Link Records was there for them, and the seven discs here chart the label’s annual survey of the scene. Released between 1987-1993, Oi! The Resurrection, The Sound of Oi!, Oi! Glorious Oi!, Oi! That’s What I Call Music, Pop Oi!, Oi! Oi! Oi! And The Joys of Oi! between them deliver every significant name on the scene, a clutch of doughty survivors, the occasional reunion (Sham 69, Slaughter & the Dogs) and comeback (Judge Dread), an awful lot of good humor, and a mass of bludgeoning, too.
And while it’s safe to say that if you didn’t enjoy Oi! In its earliest flowering, you’re not going to think much of this, the fact is - the music did advance, did develop, did remain fresh. It also remained current, maintaining a far keener eye on the state of British politics and society than is usually acknowledged, and it’s depressing to realise that, while the passage of time has rendered specific concerns ancient history, the complaints themselves remain largely unchanged. WE still need our Oi!
Once Upon a Time in the West Midlands: The Bostin’ Sounds of Brumrock, 1966-1974
(Grapefruit, 3 CDs)
Despite its status as England’s “second city,” Birmingham has never truly impacted upon the consciousness as a major hub of rock’n’roll. Not when compared with Manchester, Liverpool and maybe even Sheffield.

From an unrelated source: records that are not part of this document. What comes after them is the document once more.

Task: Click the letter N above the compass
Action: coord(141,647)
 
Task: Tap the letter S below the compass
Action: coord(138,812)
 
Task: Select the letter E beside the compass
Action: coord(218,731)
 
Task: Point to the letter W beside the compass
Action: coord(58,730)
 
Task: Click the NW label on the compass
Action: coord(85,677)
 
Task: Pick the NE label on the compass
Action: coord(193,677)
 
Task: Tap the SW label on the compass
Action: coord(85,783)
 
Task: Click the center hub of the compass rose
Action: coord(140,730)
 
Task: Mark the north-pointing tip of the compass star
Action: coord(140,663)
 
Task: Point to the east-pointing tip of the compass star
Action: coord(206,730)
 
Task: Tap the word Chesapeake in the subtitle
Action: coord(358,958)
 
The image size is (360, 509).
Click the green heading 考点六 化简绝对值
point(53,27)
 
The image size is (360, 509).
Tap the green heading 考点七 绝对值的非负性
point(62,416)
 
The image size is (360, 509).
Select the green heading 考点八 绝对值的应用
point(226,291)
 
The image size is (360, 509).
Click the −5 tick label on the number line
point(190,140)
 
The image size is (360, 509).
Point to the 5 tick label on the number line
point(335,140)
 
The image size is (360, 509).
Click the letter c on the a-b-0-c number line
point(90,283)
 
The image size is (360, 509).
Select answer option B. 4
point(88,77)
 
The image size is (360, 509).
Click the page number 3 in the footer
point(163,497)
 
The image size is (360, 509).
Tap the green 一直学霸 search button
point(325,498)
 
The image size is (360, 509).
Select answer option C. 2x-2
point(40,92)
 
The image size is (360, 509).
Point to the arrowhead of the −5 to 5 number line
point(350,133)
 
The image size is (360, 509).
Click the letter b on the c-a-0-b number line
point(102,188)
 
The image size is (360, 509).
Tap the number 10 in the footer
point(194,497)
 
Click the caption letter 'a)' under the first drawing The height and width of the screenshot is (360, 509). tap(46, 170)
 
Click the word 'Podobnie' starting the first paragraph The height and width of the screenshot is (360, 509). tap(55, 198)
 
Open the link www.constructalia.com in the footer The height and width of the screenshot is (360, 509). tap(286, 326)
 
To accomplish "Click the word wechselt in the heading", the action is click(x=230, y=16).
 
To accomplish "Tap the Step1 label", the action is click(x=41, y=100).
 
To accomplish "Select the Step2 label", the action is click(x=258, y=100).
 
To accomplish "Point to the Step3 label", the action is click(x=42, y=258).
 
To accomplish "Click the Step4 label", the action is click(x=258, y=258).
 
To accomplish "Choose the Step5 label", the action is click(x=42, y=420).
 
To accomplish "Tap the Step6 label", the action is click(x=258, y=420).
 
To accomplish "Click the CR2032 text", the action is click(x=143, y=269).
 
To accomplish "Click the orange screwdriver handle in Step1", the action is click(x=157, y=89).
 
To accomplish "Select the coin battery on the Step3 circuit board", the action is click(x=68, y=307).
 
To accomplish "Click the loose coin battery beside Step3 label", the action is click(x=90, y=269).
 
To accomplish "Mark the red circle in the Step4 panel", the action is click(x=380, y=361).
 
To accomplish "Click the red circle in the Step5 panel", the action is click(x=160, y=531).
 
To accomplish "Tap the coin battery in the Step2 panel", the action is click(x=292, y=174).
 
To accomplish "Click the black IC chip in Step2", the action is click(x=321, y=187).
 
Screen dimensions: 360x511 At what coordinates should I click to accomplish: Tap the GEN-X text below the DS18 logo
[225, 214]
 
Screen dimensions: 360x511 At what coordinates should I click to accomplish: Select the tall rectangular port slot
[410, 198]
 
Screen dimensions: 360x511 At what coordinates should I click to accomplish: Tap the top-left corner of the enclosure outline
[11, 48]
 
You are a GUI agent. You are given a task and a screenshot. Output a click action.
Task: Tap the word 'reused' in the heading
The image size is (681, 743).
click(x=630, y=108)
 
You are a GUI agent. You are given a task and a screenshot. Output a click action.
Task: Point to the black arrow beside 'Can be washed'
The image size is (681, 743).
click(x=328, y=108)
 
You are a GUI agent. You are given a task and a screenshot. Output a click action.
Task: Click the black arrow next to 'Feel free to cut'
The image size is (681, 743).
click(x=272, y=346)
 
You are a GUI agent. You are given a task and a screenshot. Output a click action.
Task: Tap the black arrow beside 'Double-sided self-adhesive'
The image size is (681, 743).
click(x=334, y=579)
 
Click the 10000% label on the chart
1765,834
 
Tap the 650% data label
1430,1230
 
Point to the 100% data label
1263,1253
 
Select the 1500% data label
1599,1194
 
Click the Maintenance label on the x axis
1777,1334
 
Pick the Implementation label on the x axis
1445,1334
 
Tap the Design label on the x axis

The big names are the obvious ons: the Moody Blues, the Move, Idle Race, Traffic, Steve Gibbons, which means you need to move into the environs and beyond to start picking up on others… Slade hailed from Wolverhampton, 17 miles away, Chicken Shack took flight from Stourbridge, 20 miles further than that.
But it was to Birmingham that they flocked when they sought the big lights, and so Brumrock was forged not in the metropolis itself, but all around as well. And it was a magnificent sound.
Once Upon a Time in the West Midlands is a magnificent, muscular collection, soaked in urban R&B, and determined to rock even when it doesn’t. The Move family tree, embracing Roy Wood, Ace Kefford, the Idle Race and ELO, might have added sundry esoteric ingredients to the brew, ditto the Moody Blues.
But even there, you are rarely more than a song or two away from the likes of the pre-Slade N Betweens, the Rockin’ Berries, the Spencer Davis Group, The Locomotive, Trapeze, the Climax Blues Band and, later, Bedlam and Judas Priest. And that’s just the names you’ve probably heard of.
There’s a wealth of what we could call local obscurities at play here, too; Dave Pegg and the Ugly’s, Magnum’s Bob Catley with Paradox, Clifford T Ward with Simon’s Secrets. Sadly there’s nothing from the prehistory of Led Zeppelin (Robert Plant and John Bonham were both active on the Birmingham scene), but there’s plenty of unreleased treasures by others. And while the booklet certainly signposts the incestuous nature of the scene,“that was really good… I wonder who they were” becomes a constant mantra as the three discs/69 tracks play through.